Tutti questi gruppi seguono l’ideologia estremista nota agli analisti come “salafismo jihadista”, una fusione tra versioni ultraconservatrici dell’islam sunnita praticate nel golfo Persico e una conversione più recente e radicale, secondo la quale è dovere di ogni musulmano combattere individualmente e collettivamente contro la “tirannia”, ovunque essa si trovi. Questo genere di pensiero contrasta con le antiche tradizioni popolari del credo islamico in Afghanistan e persino con le correnti reazionarie seguite dai taliban.

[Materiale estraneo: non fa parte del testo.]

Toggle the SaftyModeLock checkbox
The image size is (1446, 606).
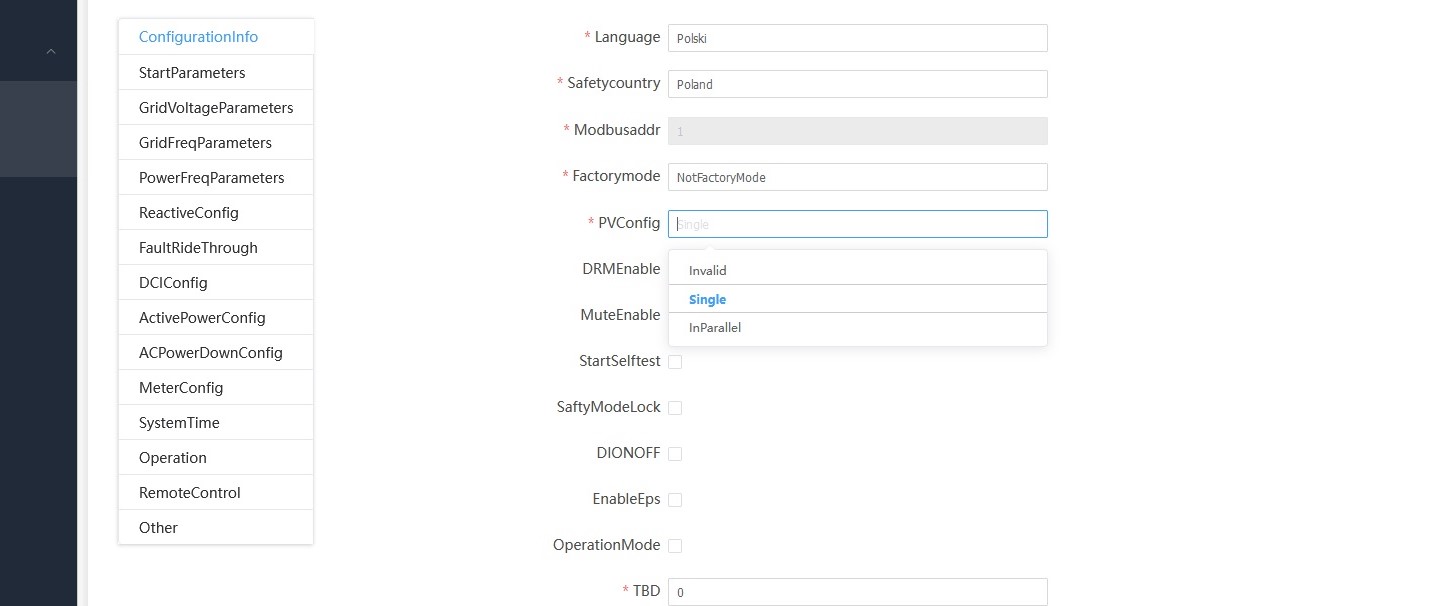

Gli osservatori sostengono che il successo del gruppo Stato islamico in Siria e in Iraq, anche se l’esperienza del califfato si è conclusa nel sangue e nel fallimento, abbia ispirato alcuni giovani afgani, diffondendo ulteriormente il salafismo.
Se così fosse i taliban, giunti al potere, rischiano di dover fare i conti a loro volta con dei ribelli, di cui fanno parte non solo i fedeli all’ex governo sostenuto dagli Stati Uniti, ma anche quanti ritengono i loro nuovi governanti dei venduti.
(Traduzione di Federico Ferrone)
Questo articolo è stato pubblicato dal Guardian.